### Data extracts
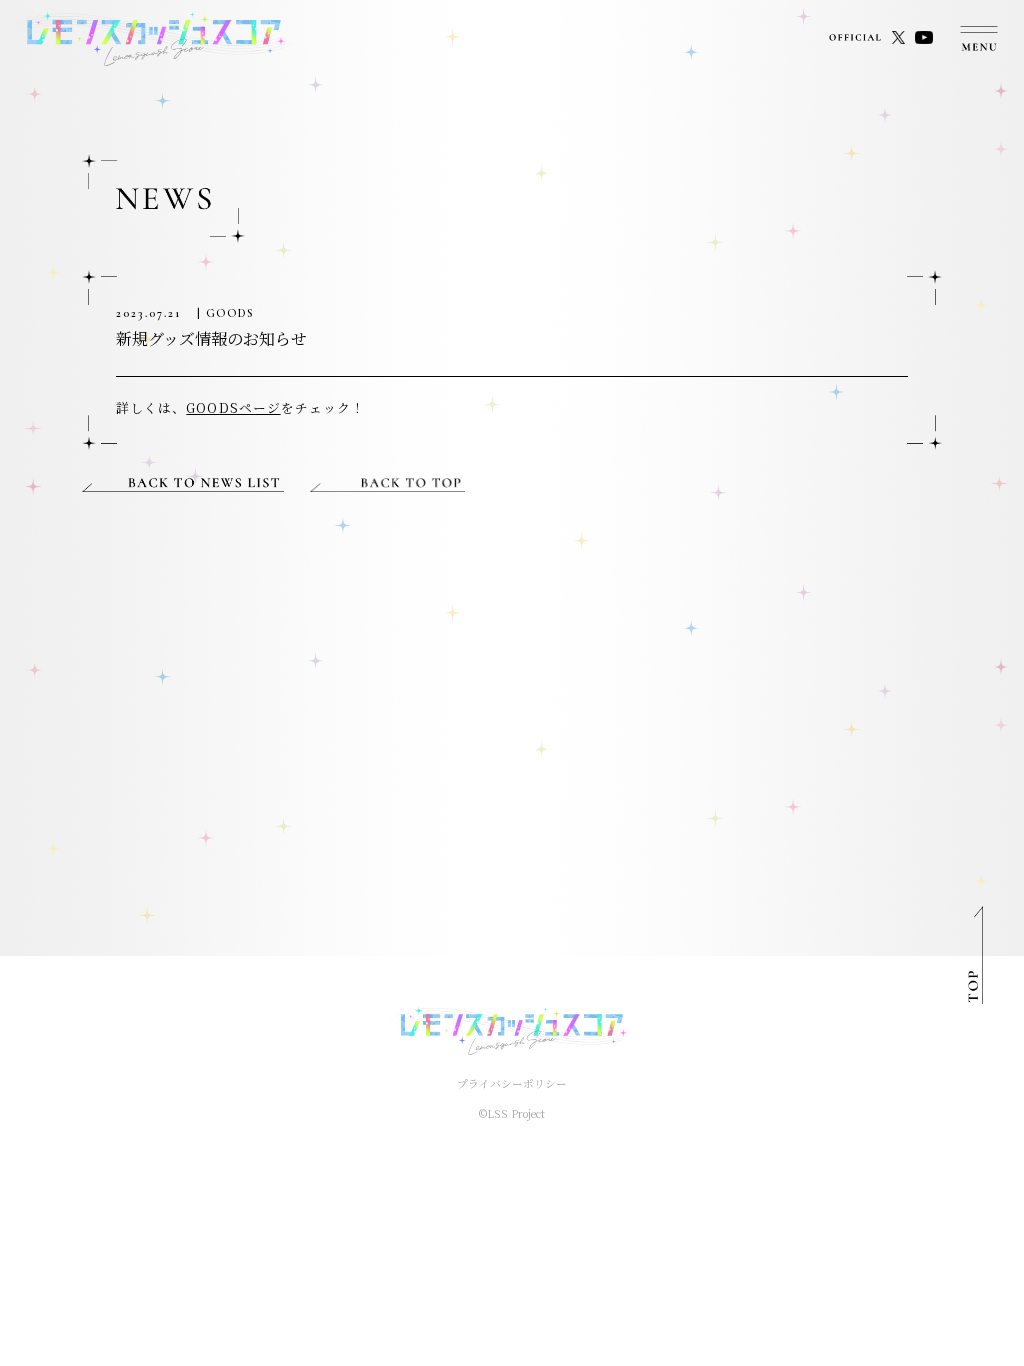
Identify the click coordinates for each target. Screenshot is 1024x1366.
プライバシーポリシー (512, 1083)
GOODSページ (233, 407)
...
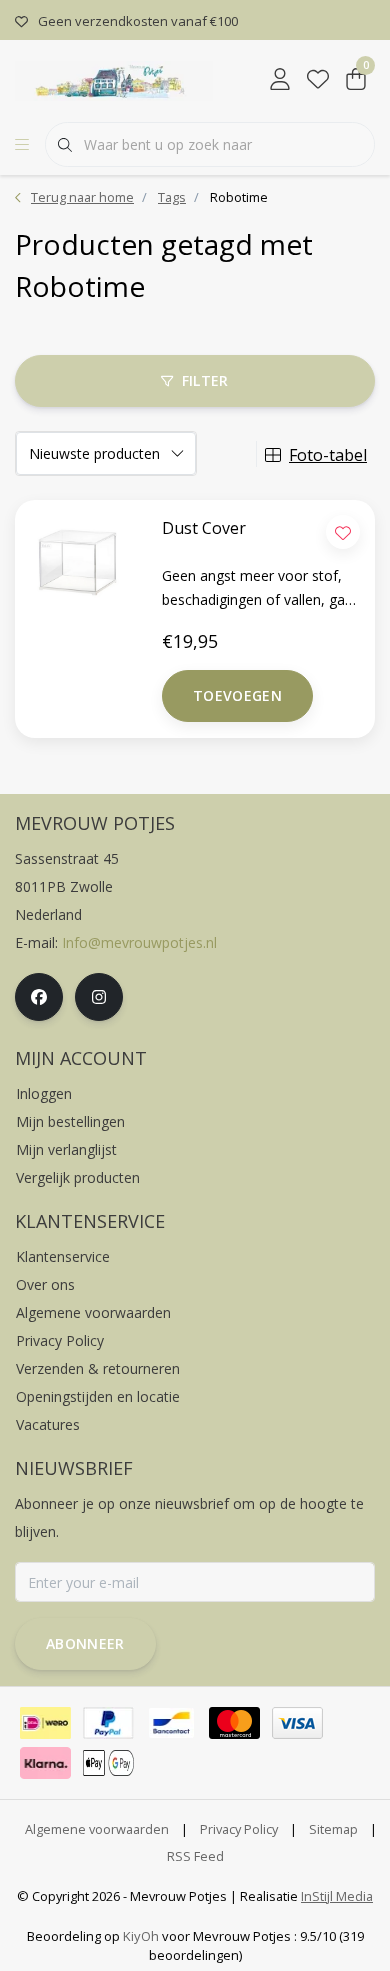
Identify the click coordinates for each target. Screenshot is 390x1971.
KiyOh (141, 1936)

### Task instructions
Reproduce exactly, and with no other material, the lines between those holding "Screenshot is 390x1971." and "KiyOh (141, 1936)", inclusive.

### Exercise answer
Identify the click coordinates for each target. Screenshot is 390x1971.
KiyOh (141, 1936)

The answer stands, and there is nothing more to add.